Here are some of my experiences that inform the foregoing approach:
– I worked out a great negotiation for my misdemeanor client to have his case dismissed on the next court date upon proof of completing an agreed number of hours of community service. It is a good thing that I got this agreement memorialized at the outset, because a different prosecutor was present on the next court date, acted irritated about the deal I had made with his colleague on the previous court date, and said that if I wanted the dismissal I needed to find the original prosecutor, which I did and got the case dismissed.
A deal is a deal, and prosecutors must honor the deals of their colleagues. This was a low point for this prosecutor who declined to effectuate his colleague’s deal with me, and I will always particularly watch my back with this prosecutor. On the other hand, his colleague who had reached the deal with me is always above-board with me, which makes it easier for me to deal with him, whereas if his recalcitrant colleague told me the sky is blue, I would almost be inclined to go outside and check for myself.

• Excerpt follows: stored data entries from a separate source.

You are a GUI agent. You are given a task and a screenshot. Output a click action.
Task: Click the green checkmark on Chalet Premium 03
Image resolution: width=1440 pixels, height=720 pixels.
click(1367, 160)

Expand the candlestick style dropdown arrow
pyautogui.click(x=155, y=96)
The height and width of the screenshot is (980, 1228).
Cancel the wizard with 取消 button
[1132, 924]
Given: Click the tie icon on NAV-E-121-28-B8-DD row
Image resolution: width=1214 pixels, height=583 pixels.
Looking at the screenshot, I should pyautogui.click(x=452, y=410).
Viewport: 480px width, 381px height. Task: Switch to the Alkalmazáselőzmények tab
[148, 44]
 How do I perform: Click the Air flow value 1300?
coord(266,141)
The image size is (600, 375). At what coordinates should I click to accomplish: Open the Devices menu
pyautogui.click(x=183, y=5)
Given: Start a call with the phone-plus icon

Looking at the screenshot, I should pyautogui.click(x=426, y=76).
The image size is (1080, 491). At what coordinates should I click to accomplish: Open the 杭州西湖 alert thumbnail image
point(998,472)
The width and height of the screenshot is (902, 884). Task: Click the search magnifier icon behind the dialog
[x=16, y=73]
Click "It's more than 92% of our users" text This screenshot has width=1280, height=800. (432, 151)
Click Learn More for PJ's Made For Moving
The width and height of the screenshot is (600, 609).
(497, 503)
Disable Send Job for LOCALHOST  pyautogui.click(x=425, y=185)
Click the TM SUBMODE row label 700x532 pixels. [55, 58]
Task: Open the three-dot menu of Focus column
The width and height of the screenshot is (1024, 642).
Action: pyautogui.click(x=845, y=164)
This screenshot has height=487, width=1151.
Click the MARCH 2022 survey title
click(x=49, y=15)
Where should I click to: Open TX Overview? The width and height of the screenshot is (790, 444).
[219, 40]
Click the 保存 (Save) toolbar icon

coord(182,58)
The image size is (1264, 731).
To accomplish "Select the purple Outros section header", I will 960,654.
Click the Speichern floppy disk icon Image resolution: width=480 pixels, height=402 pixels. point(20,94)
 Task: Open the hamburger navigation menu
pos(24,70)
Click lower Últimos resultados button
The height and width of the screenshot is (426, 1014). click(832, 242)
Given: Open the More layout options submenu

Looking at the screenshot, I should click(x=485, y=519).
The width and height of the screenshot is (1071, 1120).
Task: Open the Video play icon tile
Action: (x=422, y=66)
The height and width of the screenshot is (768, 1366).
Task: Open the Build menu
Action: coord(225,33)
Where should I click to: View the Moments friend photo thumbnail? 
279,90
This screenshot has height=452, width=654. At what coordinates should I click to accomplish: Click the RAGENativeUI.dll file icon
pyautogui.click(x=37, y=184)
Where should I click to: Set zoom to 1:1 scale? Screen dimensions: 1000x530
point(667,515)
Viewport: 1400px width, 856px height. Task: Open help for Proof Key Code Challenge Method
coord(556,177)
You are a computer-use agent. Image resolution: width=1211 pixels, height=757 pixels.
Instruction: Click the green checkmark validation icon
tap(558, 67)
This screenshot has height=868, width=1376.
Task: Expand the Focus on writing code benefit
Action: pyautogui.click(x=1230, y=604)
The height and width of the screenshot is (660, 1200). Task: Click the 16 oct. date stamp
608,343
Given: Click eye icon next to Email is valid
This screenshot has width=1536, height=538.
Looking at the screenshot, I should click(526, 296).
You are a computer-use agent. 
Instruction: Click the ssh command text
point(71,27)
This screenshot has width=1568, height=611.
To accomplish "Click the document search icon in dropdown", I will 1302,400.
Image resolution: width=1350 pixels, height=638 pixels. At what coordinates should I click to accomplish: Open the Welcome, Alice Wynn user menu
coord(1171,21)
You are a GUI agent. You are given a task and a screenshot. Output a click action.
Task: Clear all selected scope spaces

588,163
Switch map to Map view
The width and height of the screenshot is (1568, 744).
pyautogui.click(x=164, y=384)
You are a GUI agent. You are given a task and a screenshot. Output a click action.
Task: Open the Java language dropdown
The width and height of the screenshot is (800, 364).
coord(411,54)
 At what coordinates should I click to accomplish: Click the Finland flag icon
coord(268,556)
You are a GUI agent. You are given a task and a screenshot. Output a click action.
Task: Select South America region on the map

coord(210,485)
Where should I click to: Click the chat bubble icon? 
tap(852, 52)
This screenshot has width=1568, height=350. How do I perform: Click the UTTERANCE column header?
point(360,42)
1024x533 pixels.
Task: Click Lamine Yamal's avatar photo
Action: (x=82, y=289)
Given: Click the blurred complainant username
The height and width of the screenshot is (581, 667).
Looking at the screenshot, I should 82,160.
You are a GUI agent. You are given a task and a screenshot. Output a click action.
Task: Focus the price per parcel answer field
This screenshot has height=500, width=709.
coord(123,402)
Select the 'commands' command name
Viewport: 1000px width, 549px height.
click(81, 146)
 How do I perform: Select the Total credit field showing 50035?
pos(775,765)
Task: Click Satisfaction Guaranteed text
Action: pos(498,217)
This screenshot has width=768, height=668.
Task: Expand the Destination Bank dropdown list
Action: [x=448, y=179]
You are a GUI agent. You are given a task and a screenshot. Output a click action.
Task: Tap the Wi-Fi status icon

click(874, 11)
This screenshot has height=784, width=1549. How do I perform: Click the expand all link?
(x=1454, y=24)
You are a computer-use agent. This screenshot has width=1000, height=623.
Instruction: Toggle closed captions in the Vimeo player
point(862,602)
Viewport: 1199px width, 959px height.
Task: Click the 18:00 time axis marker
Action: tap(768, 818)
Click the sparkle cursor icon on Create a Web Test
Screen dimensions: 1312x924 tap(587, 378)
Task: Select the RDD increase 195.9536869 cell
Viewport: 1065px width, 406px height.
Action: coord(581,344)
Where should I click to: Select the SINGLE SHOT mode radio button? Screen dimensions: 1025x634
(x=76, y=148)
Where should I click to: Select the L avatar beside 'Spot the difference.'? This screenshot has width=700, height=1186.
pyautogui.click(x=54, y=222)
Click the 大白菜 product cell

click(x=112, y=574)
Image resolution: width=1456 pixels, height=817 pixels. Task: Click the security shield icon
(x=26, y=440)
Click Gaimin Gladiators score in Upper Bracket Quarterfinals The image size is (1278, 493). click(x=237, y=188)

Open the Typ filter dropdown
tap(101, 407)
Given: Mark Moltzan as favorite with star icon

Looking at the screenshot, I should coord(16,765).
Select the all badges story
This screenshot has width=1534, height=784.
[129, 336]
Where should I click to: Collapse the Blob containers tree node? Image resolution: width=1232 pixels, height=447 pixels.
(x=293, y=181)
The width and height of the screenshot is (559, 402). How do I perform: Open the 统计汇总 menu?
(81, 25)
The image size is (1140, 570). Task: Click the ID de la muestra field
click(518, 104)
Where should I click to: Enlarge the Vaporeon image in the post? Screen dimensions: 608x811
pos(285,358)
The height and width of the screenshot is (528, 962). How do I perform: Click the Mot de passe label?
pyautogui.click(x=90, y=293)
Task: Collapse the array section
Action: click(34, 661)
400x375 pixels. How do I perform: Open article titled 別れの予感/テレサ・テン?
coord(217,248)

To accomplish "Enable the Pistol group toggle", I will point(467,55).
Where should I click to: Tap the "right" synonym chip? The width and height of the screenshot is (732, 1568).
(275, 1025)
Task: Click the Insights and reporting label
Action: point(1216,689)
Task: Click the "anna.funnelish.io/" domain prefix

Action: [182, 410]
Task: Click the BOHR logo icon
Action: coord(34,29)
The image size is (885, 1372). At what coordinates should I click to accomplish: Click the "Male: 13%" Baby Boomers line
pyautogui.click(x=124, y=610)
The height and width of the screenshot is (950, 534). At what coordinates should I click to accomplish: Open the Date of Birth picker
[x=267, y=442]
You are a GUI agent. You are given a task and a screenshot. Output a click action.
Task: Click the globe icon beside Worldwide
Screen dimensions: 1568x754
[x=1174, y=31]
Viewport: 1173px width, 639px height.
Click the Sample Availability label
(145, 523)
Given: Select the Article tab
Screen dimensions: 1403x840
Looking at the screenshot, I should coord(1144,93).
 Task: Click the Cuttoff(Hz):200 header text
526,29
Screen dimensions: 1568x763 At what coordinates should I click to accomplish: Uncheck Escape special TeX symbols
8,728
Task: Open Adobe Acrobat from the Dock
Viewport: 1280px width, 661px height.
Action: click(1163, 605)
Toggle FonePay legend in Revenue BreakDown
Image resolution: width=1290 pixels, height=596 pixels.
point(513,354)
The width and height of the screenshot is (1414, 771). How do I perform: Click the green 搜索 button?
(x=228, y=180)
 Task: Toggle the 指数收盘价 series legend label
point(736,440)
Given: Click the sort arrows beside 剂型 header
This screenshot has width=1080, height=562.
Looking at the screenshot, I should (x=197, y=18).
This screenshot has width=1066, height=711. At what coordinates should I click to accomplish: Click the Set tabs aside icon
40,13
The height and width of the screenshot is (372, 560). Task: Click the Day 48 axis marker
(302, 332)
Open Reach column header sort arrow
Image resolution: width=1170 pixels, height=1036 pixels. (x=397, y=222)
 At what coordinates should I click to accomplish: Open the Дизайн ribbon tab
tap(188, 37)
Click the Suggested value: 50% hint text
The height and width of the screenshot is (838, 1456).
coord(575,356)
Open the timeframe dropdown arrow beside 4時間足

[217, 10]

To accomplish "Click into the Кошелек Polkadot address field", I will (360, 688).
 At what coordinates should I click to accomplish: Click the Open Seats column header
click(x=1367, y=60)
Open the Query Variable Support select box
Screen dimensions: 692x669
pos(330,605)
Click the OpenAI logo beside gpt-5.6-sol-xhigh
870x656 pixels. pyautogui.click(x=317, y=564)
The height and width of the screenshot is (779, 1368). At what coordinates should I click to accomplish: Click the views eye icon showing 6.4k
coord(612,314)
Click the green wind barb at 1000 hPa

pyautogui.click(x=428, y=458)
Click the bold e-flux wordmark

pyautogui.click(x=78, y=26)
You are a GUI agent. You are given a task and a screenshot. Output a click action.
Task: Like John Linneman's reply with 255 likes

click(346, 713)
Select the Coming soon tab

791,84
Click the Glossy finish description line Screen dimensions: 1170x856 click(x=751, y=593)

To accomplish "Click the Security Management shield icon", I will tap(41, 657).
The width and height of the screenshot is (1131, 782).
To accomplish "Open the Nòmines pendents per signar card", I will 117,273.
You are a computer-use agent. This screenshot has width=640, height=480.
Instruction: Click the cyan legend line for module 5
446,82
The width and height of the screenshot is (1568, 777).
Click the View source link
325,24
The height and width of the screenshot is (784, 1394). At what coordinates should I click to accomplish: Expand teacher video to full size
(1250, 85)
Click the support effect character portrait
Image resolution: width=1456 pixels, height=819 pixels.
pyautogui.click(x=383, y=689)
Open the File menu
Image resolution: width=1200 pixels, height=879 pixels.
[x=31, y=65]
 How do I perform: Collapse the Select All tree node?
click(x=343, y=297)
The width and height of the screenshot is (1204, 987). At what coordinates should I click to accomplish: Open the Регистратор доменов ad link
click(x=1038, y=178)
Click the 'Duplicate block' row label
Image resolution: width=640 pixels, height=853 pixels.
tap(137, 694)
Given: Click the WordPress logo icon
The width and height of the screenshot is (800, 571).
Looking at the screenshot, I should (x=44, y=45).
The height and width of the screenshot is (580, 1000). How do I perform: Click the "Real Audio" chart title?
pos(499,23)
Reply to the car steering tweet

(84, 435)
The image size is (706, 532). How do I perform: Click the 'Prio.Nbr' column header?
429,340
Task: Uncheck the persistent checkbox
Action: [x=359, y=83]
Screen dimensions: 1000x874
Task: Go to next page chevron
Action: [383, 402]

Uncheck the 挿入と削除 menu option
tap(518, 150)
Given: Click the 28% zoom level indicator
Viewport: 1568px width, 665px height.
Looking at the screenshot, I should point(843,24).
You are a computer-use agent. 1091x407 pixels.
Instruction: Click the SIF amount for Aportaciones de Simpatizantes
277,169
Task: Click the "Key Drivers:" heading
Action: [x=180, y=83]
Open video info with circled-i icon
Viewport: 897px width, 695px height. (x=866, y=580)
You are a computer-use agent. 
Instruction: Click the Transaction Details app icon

– A prosecutor once talked at length about my seemingly good chances of obtaining a felony sentence favorable to my requested sentence, even though he was going to seek a higher sentence. Then, at the sentencing hearing, the prosecutor proceeded into a harangue about why my client needed to receive a substantial sentence. I received close to the sentence that I had requested, and did not let the prosecutor’s pre-hearing banter diminish nor water down my presentation for sentencing to the judge. If some prosecutors think they can talk their opponents into not fully preparing for court and not sufficiently presenting their cases, any such opponent who takes that bait is a fool.
– A civil litigation colleague of mine once seemed to justify telling certain untruths or exaggerations in negotiating with the opponent, by calling such exaggerations “puffing“. A critical part of succeeding in negotiations and in life is being meticulous — and being known for being meticulous — with telling the truth. That does not mean the criminal defense lawyer should not present his or her case in the most positive light in negotiations, but does mean that honesty is essential at every step. For instance, if I have located a witness who has refused to come to court, I best not tell the prosecutor during negotiations or for any other purpose that the witness is coming to court to say X, Y or Z. Similarly, if I know my witness is going to say A at trial, I best not tell the prosecutor that my witness instead is going to say B.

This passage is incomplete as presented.